This project builds directly upon prior work including prior ALTC grants (Dawson et al., 2011; Dawson & McWilliam, 2008), the development of Moodle learning analytics tools, and broader learning analytics research. The project is, through the project team and the members of the reference group, directly connected to the broader learning analytics communities. By working with a diverse range of teaching staff to explore the use of learning analytics to inform pedagogical practice the project will fill an identified need and produce outcomes of immediate use to a significant portion of the Australian higher education sector. Beyond immediate use the project’s outcomes create a platform for on-going work.

Approach

The project will take place over the course of 24 months and includes four main stages summarised in the following table.

Stages Outcomes Evaluation & dissemination
1: Formation and initial design
(Jan 2013 -
Jul 2013)
Project established; ethics approval granted; recruitment of research assistant.
Initial version of OKB.
Initial tool design guidelines and enhancements to LMS tools.
Project evaluation plan.
Two Reference group meetings.
Appointment of and initial meetings with project evaluator.
Presentations at CQU and USQ.
Identification of PAR cycle #1 participants and institutional influencers.
Promotion of OKB and broaden connections with learning analytics community.
2: PAR cycle #1
(Aug 2013 -
Feb 2014)
Modifications to 4 courses.
Changes to OKB.
Enhancements to tool design guidelines and LMS tools.
Initial draft of harnessing analytics guidelines.
Refinements to LA patterns.
On-going engagement and self- evaluation by PAR participants, critical friends, influencers and other team members.
Invited presentations integrated into OKB.
Reference group meeting.
Work with project evaluator.
Contribution of tool modifications to Moodle community.
3: PAR cycle #2
(Jan 2014 -
Sep 2014)
Modification to a further 8 courses. Changes to OKB.
Further enhancements to tool design guidelines and LMS tools.
Enhancements of harnessing analytics guidelines.
Refinements to LA patterns.
On-going engagement and self- evaluation by PAR participants, critical friends, influencers and other team members.
Invited presentations integrated into OKB.
Initial publications.
Reference group meeting.
Work with project evaluator.
Contribution of tool modifications to Moodle community.
4: Project Finalisation
(Oct 2014 -
Dec 2014)
Final enhancements to all project outcomes.
Final project report.
Publications and presentations.
Summative evaluation by project evaluator.
Promotion of OKB with final project outcomes.
Planning for future work.

Methodology and framework

The project will be using a combination of Participatory Action Research (PAR) and design-based research (DBR). This combination is used in part because of the close connection between the two methods – e.g. Wang and Hannafin (2005, p. 6) suggest that DBR is “akin” but slightly different to PAR – but also because of two slightly different project tasks. Firstly, the project aims through the lens of situated cognition to engage fully in the specifics of two institutional contexts for the purposes of helping individual academics address their needs. PAR is the best fit for this purpose and is seen as being better known across disciplines than DBR. To support the use of PAR, the project will adopt the lessons learned by Fraser & Harvey (2008) in a previous ALTC-funded project. These include: supported reflection sessions, the provision of theoretical sparks, and the pairing of academic participants with institutional influencers. The project also has a second task in that it must formulate artefacts (e.g. the knowledge base and enhanced Moodle tools) and design theory (e.g. the harnessing analytics model and the tool design guidelines) useful to the broader community. Design-based research both draws on and is conducted in order to generate design theory (Wang & Hannafin, 2005). Design-based research also involved the use of “multiple research methods in real-world learning environments” (Wang & Hannafin, 2005, p. 20).

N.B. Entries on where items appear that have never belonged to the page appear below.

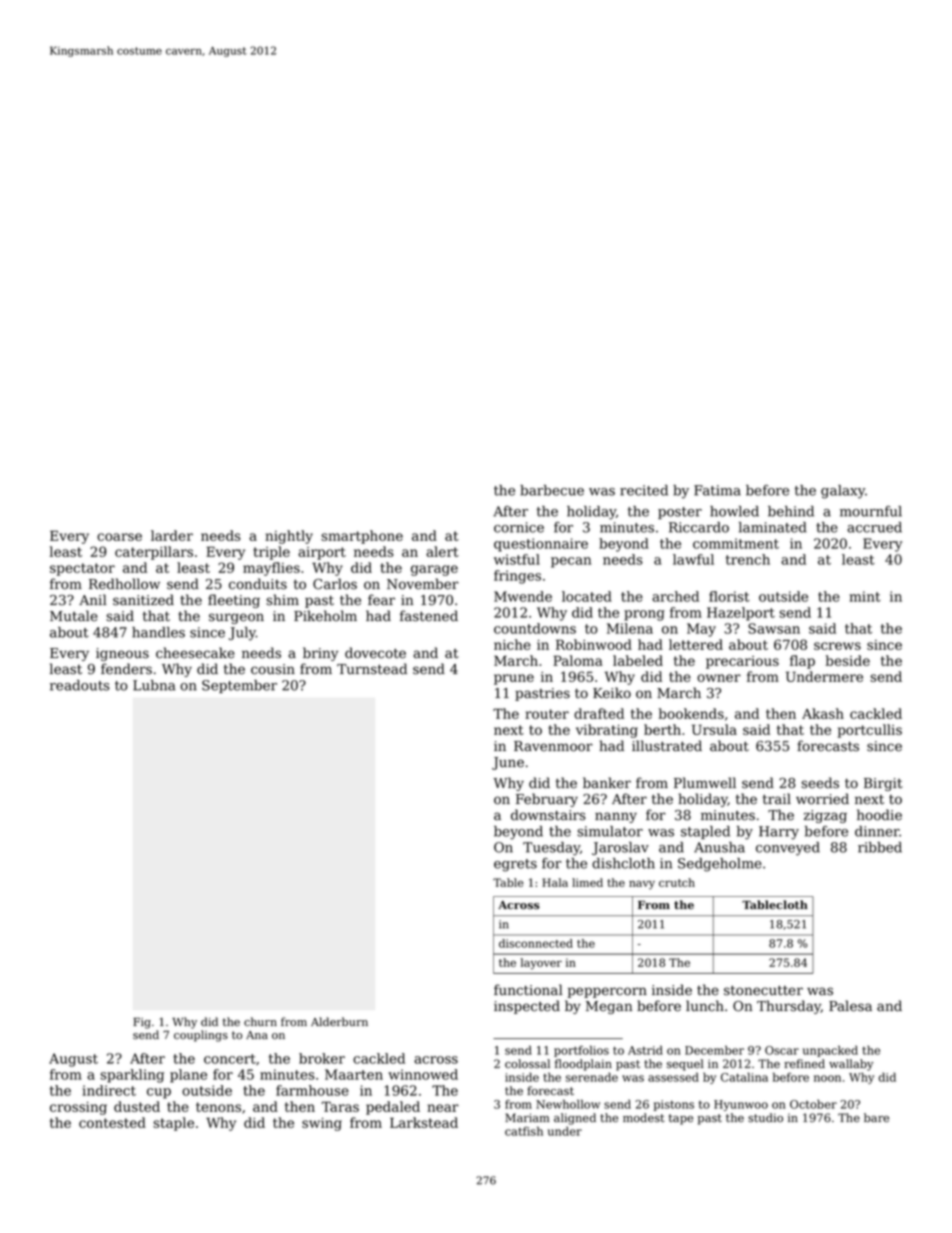 The height and width of the page is (1233, 952). Describe the element at coordinates (172, 535) in the page. I see `larder` at that location.
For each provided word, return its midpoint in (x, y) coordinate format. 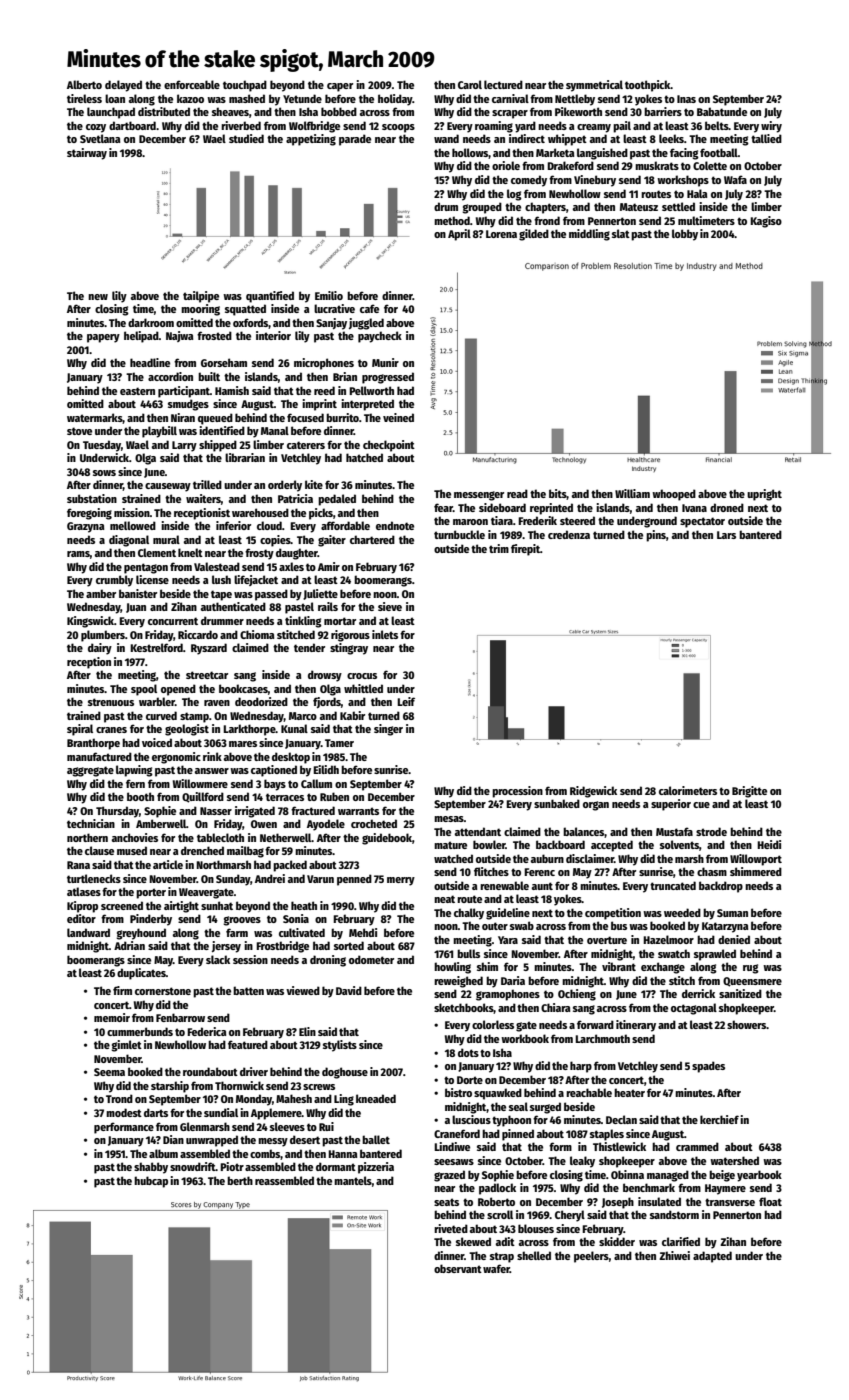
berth (240, 1180)
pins (656, 536)
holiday (395, 100)
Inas (686, 99)
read (517, 493)
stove (79, 431)
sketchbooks (464, 1008)
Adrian (129, 945)
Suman (732, 913)
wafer (496, 1268)
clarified (681, 1241)
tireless (84, 98)
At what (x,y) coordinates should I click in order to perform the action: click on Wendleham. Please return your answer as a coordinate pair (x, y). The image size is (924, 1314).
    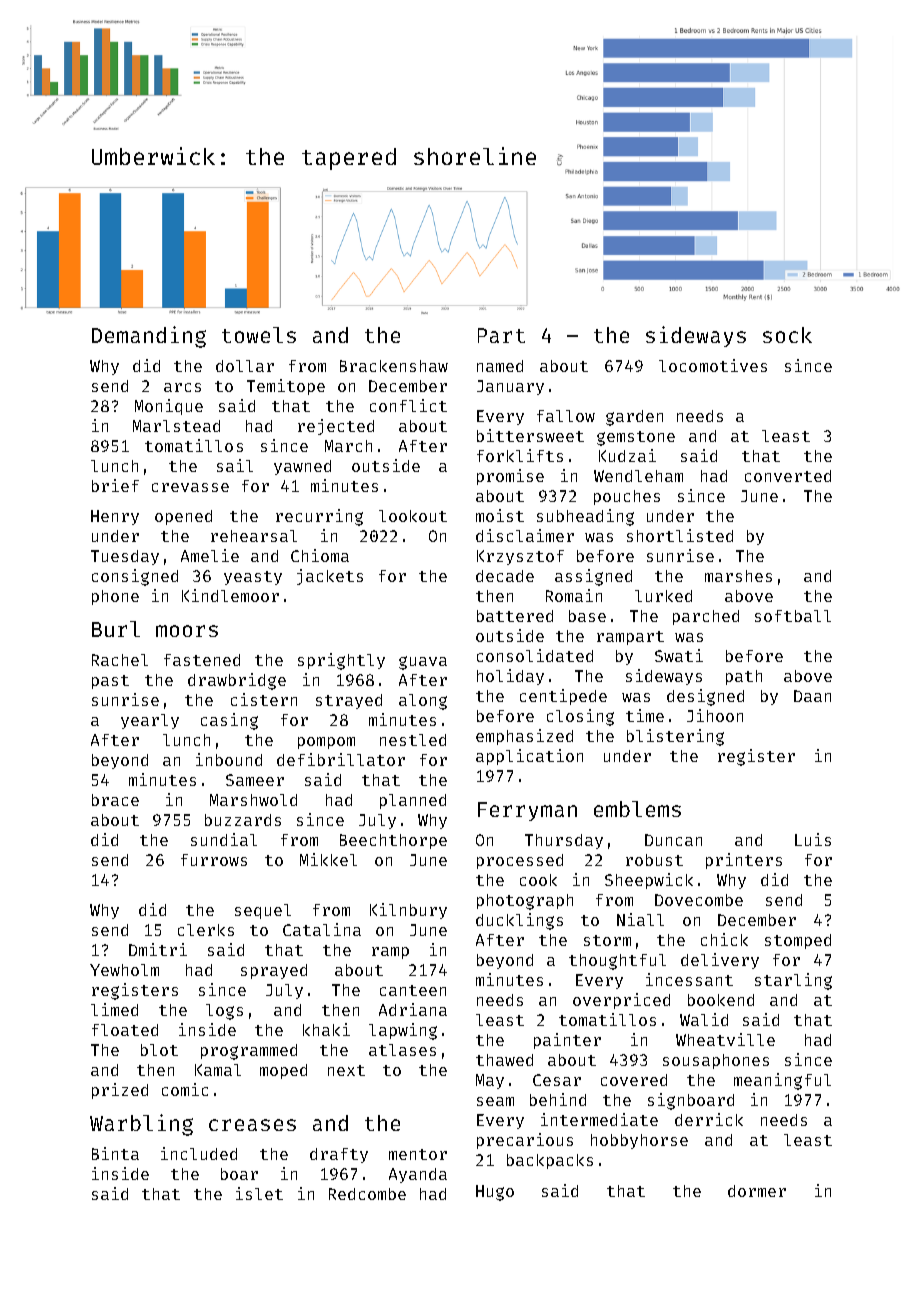
    Looking at the image, I should click on (638, 476).
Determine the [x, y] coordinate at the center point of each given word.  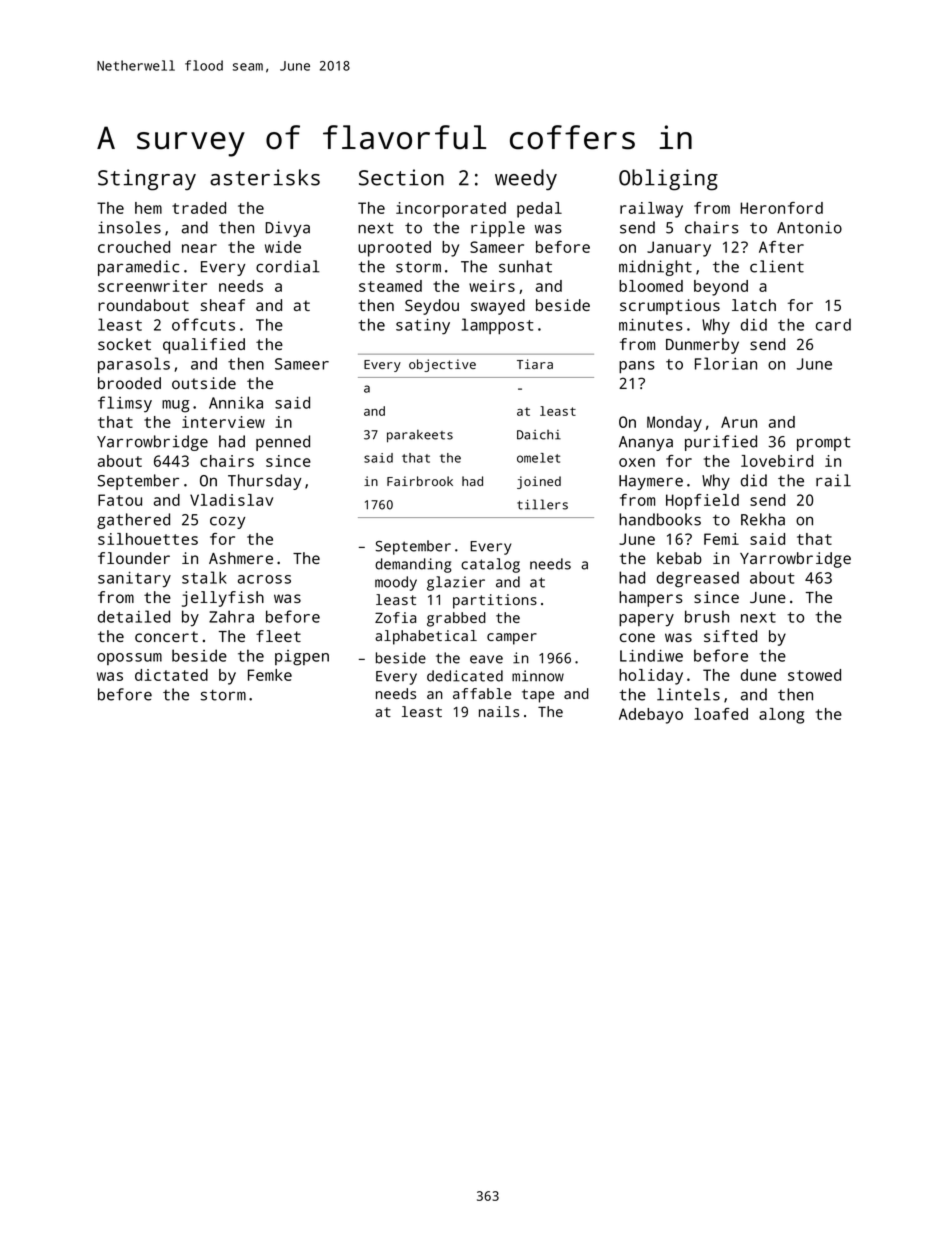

In terms of theoretical frameworks, the project’s design draws upon situated cognition, distributed cognition and the role of conceptions and reflection in changing teaching and learning. A brief explanation of each of these and its application to the project design follows.

Seely Brown and Duguid (1989) argue that the tendency for education, training and technology design to focus on abstract representations that are detached from practice actually distort the intricacies of practice. This distortion hinders how well practice can be understood, engendered, or enhanced. It hinders learning. The design and development of many e-learning systems tend to suffer from this limited understanding of the intricacies of practice involved in modern e-learning. Dawson et al.’s (2011) observation that university administrators have been the dominant users of learning analytics in higher education indicates a similar problem with learning analytics. The use of Participatory Action Research will provide the “opportunity for codeveloping processes with people rather than for people” (McIntyre, 2008, p. xii). By situating the project within a shared purpose of joint, collective purpose, PAR will improve the understanding and learning gained about how learning analytics can be used to inform pedagogical practice.

The majority of e-learning systems provide direct support for the implementation of technical tasks such as posting a message to a discussion forum. The difficult cognitive task of combining these technical tasks to create an effective and appropriate pedagogical design is left almost entirely to the teacher. Dawson & McWilliam (2008) identify this problem with most LMS learning analytics tools which have presentation formats that are too complex and far removed from the specific learning context.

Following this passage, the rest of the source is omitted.